→ **Exercise brief**: Find the line containing "Viewport: 1379px width, 868px" in the material below, then please transcribe it and each line after it exactly, without the pictures.

-*-*-

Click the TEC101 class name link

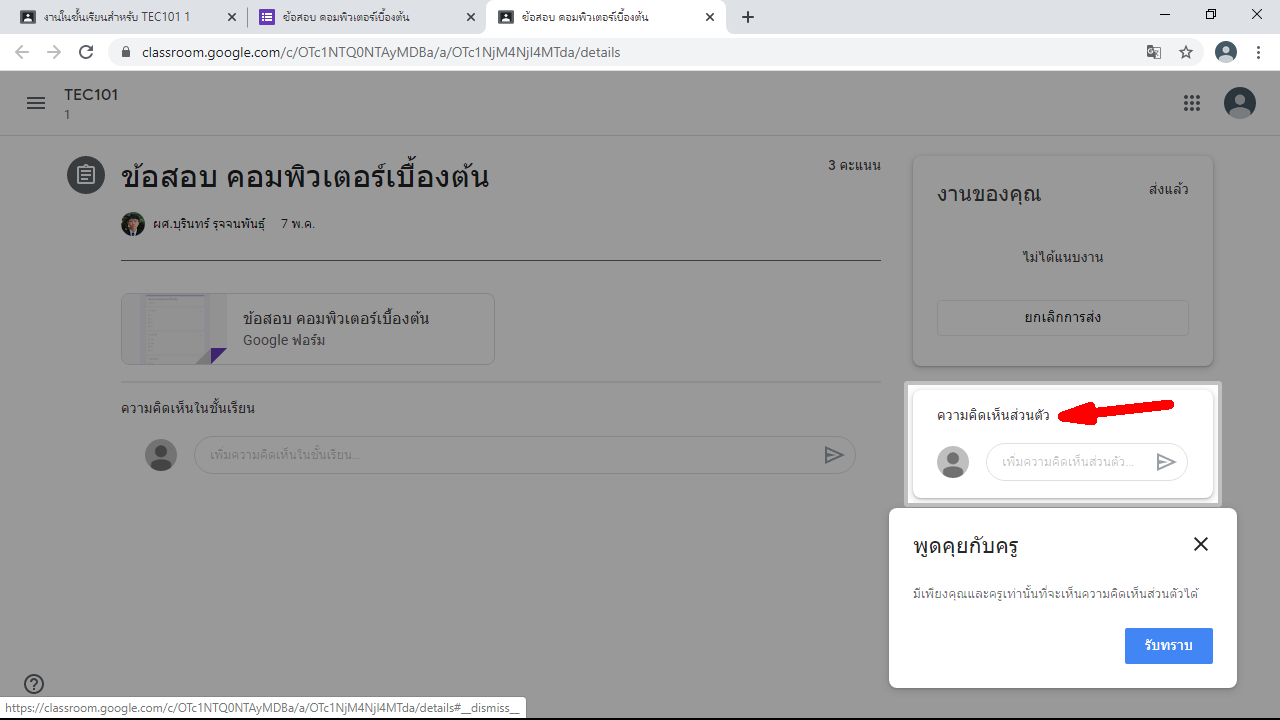[91, 95]
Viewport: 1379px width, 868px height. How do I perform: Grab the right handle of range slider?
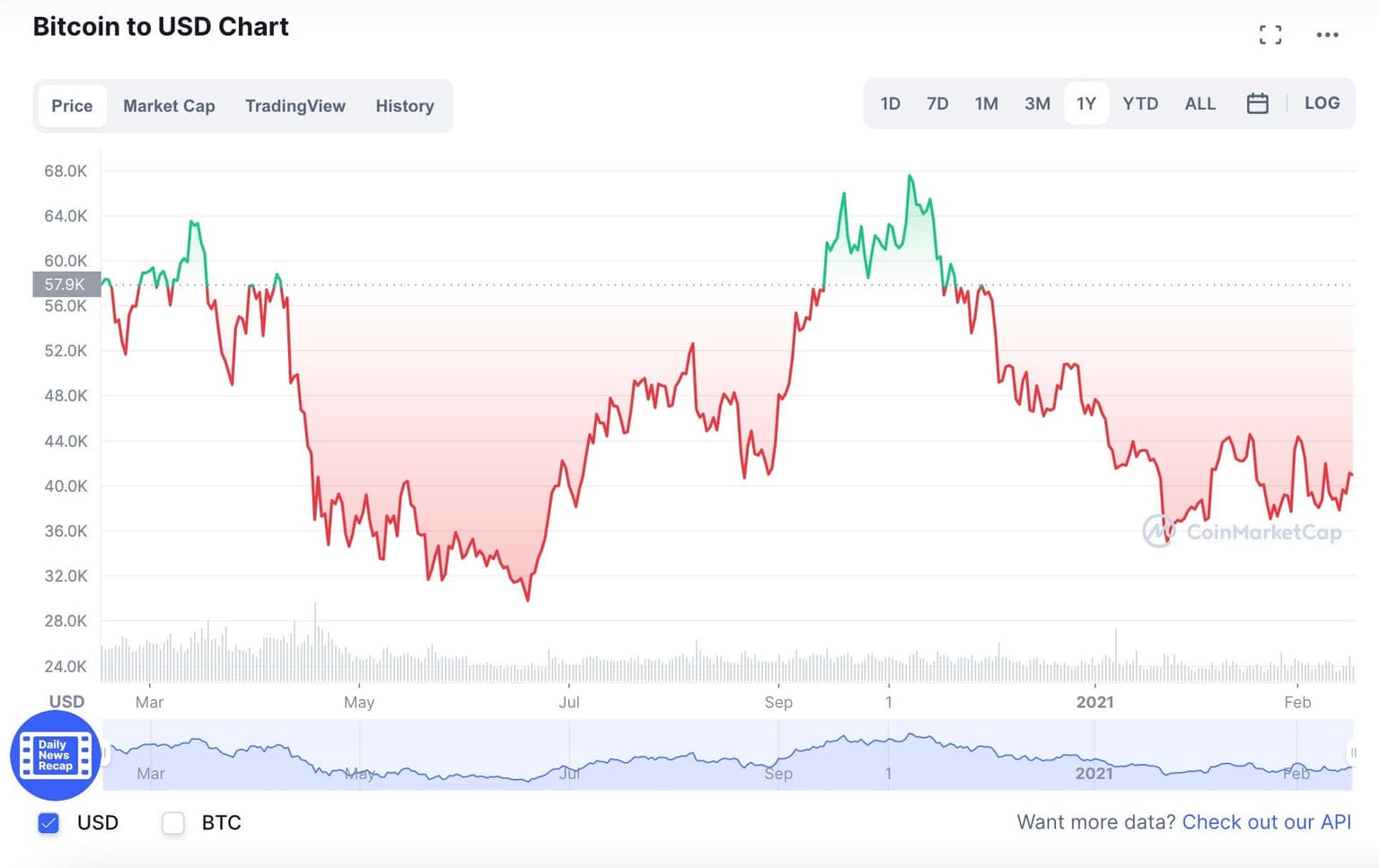click(x=1352, y=753)
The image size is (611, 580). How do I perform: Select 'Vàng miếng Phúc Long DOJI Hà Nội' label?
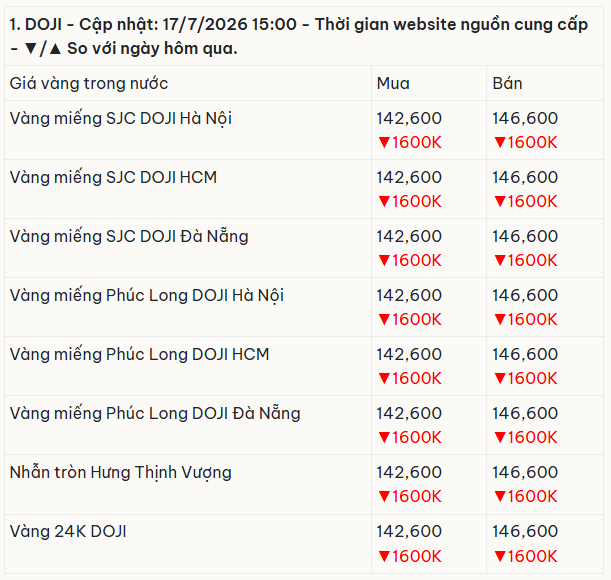(x=147, y=295)
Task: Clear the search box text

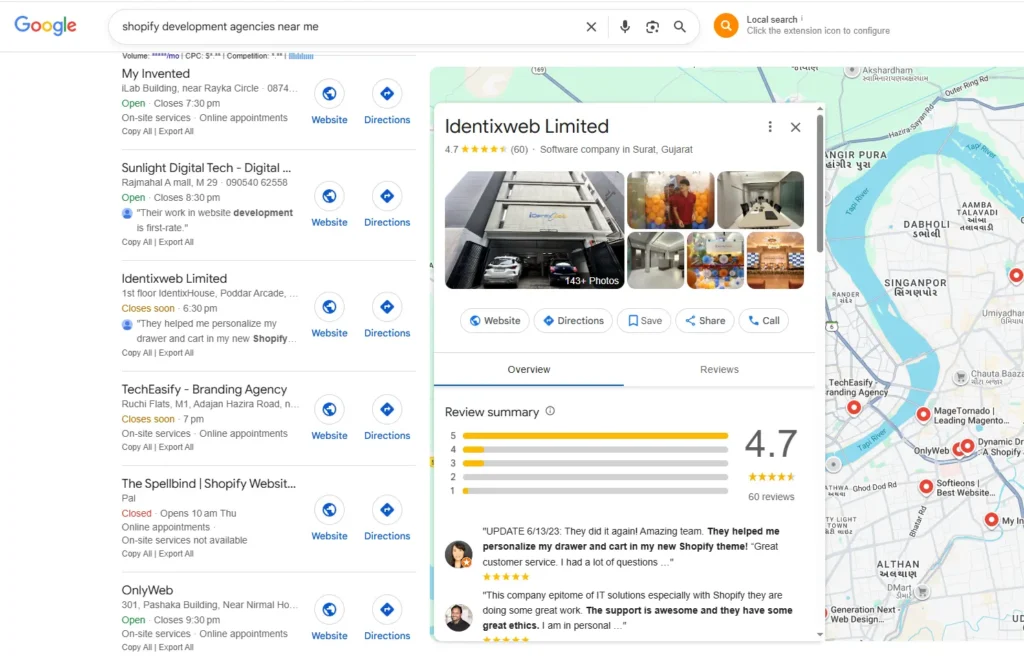Action: [x=591, y=27]
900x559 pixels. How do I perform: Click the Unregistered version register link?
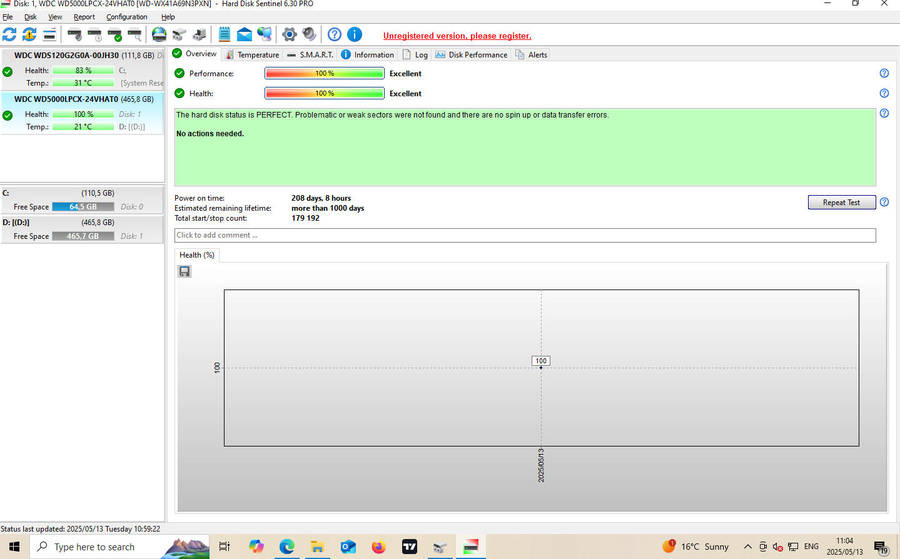(458, 35)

-*-*-

→ **Result**:
Viewport: 1379px width, 868px height. How do I perform: Grab the right handle of range slider?
click(x=1352, y=753)
The image size is (611, 580). How do I perform: Select 'Vàng miếng Phúc Long DOJI Hà Nội' label?
(x=147, y=295)
Task: Clear the search box text

Action: [x=591, y=27]
900x559 pixels. How do I perform: Click the Unregistered version register link?
(458, 35)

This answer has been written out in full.